Au regard de cette politique de deux poids deux mesures menée par la France en Afrique, qui consistait à soutenir d'une part, l'idée de la nécessité de la démocratisation du continent, mais continuant paradoxalement à soutenir les régimes africains d'autre part, on comprend très vite que Paris est inscrit dans la dialectique des intelligences. En effet, la France n'est pas prête à sacrifier ses intérêts stratégiques en Afrique sur l'autel de la Démocratie. D'ailleurs, sa maturité stratégique ne lui interdit-elle pas de faire passer la promotion des valeurs démocratiques avant la recherche et la sauvegarde de ses intérêts ? Qu'en est-il de l'offensive américaine aux allures progressistes ?

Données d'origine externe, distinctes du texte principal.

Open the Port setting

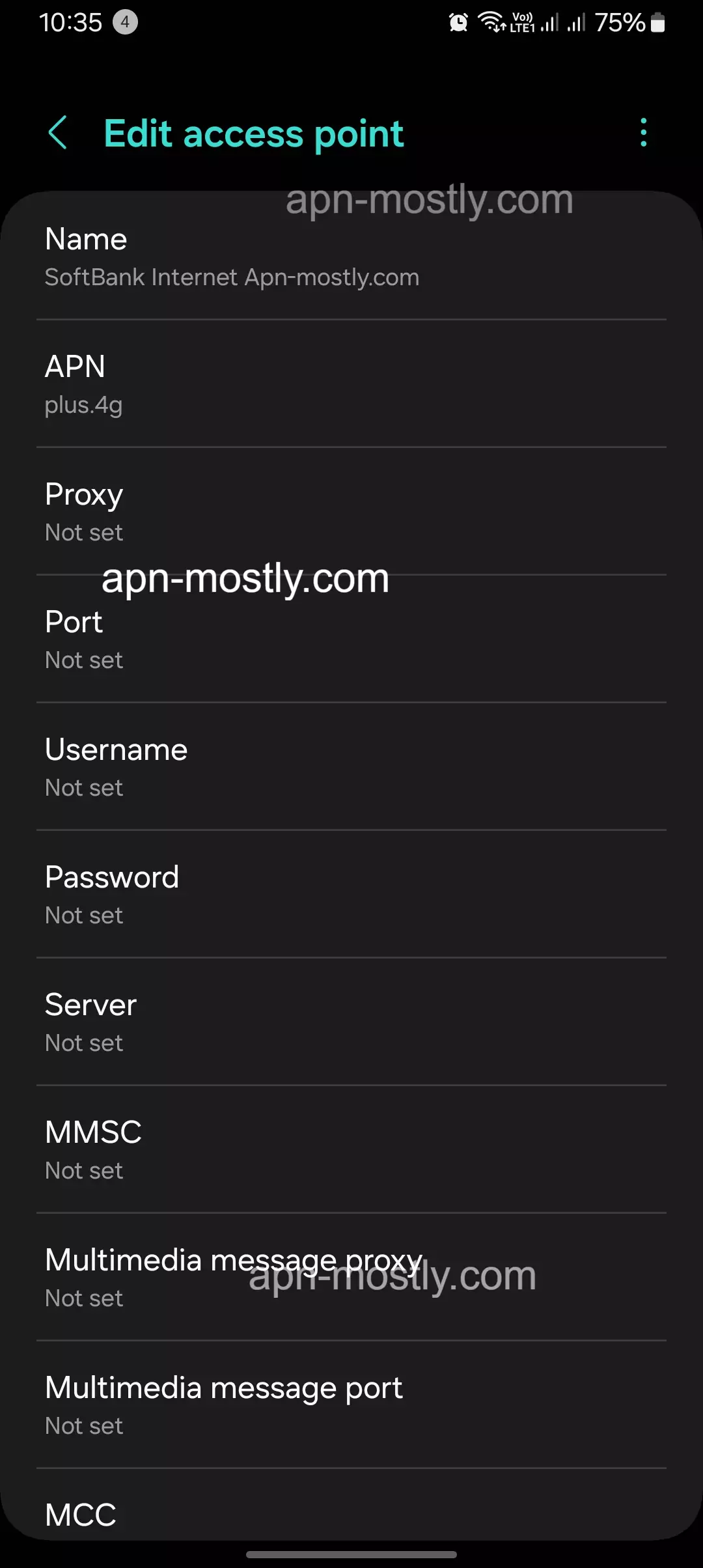pyautogui.click(x=352, y=639)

* 50 Pour l'opinion publique africaine toujours engluée dans sa cécité stratégique, l'offensive américaine est synonyme de défense des libertés, de la démocratie et de promotion de l'Etat de droit. C'est exactement ce que les américains veulent que les africains retiennent de leur offensive.

* 51 Cité par FOGUE TEDOM (2008 : 109).

* 52 Cf. Le Monde du 22 juin 1990. Cité par Michel ROUSSIN (1997 : 123).

* 53 Cf. "Les erreurs de la France en Afrique ", in l'Autre Afrique N°77 du 27 janvier au 2 février1999, p.9. Cité par FOGUE TEDOM (2008 : 109).

* 54 Cité par FOGUE TEDOM (2008 : 82).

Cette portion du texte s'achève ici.